207
votes

I have a table with a unique key for two columns:

CREATE  TABLE `xpo`.`user_permanent_gift` (
`id` INT UNSIGNED NOT NULL AUTO_INCREMENT ,
`fb_user_id` INT UNSIGNED NOT NULL ,
`gift_id` INT UNSIGNED NOT NULL ,
`purchase_timestamp` TIMESTAMP NULL DEFAULT now() ,
PRIMARY KEY (`id`) ,
UNIQUE INDEX `user_gift_UNIQUE` (`fb_user_id` ASC, `gift_id` ASC) );

I want to insert a row into that table, but if the key exists, to do nothing! I don't want an error to be generated because the keys exist.

I know that there is the following syntax:

INSERT ... ON DUPLICATE KEY UPDATE ...

but is there something like:

INSERT ... ON DUPLICATE KEY DO NOTHING 

?

3

3 Answers

369
votes

Yes, use INSERT ... ON DUPLICATE KEY UPDATE id=id (it won't trigger row update even though id is assigned to itself).

If you don't care about errors (conversion errors, foreign key errors) and autoincrement field exhaustion (it's incremented even if the row is not inserted due to duplicate key), then use INSERT IGNORE.

20
votes

HOW TO IMPLEMENT 'insert if not exist'?

1. REPLACE INTO

pros:

  1. simple.

cons:

  1. too slow.

  2. auto-increment key will CHANGE(increase by 1) if there is entry matches unique key or primary key, because it deletes the old entry then insert new one.

2. INSERT IGNORE

pros:

  1. simple.

cons:

  1. auto-increment key will not change if there is entry matches unique key or primary key but auto-increment index will increase by 1

  2. some other errors/warnings will be ignored such as data conversion error.

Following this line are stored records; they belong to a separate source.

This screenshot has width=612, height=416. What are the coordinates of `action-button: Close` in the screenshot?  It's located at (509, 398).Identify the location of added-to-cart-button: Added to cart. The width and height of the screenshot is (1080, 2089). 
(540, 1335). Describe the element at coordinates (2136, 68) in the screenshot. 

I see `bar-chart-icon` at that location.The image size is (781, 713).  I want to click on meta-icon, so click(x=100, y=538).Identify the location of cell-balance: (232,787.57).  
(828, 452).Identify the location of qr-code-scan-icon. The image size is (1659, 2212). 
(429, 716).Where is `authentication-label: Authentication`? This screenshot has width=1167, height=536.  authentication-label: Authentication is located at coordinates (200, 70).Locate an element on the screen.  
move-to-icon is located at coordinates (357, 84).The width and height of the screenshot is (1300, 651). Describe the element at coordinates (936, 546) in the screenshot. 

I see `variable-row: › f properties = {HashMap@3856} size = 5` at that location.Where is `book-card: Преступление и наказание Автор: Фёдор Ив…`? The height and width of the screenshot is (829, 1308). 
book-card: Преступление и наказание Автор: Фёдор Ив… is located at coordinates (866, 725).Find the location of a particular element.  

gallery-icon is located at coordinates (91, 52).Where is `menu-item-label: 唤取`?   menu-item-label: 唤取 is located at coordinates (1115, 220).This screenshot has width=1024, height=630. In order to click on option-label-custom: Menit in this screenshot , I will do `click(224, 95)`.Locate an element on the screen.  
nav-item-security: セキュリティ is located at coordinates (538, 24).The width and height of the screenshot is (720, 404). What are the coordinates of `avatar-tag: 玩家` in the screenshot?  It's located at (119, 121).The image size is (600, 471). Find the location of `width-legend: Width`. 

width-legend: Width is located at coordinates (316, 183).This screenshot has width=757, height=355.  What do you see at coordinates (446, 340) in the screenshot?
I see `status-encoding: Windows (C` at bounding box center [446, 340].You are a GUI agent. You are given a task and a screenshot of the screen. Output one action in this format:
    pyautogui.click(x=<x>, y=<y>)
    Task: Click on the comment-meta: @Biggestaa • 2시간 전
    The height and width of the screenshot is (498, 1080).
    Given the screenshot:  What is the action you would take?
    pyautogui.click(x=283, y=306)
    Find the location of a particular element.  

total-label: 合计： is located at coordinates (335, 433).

3. INSERT ... ON DUPLICATE KEY UPDATE

pros:

  1. you can easily implement 'save or update' function with this

cons:

  1. looks relatively complex if you just want to insert not update.

  2. auto-increment key will not change if there is entry matches unique key or primary key but auto-increment index will increase by 1

4. Any way to stop auto-increment key increasing if there is entry matches unique key or primary key?

As mentioned in the comment below by @toien: "auto-increment column will be effected depends on innodb_autoinc_lock_mode config after version 5.1" if you are using innodb as your engine, but this also effects concurrency, so it needs to be well considered before used. So far I'm not seeing any better solution.

1
votes

Use ON DUPLICATE KEY UPDATE ...,
Negative : because the UPDATE uses resources for the second action.

Use INSERT IGNORE ...,
Negative : MySQL will not show any errors if something goes wrong, so you cannot handle the errors. Use it only if you don’t care about the query.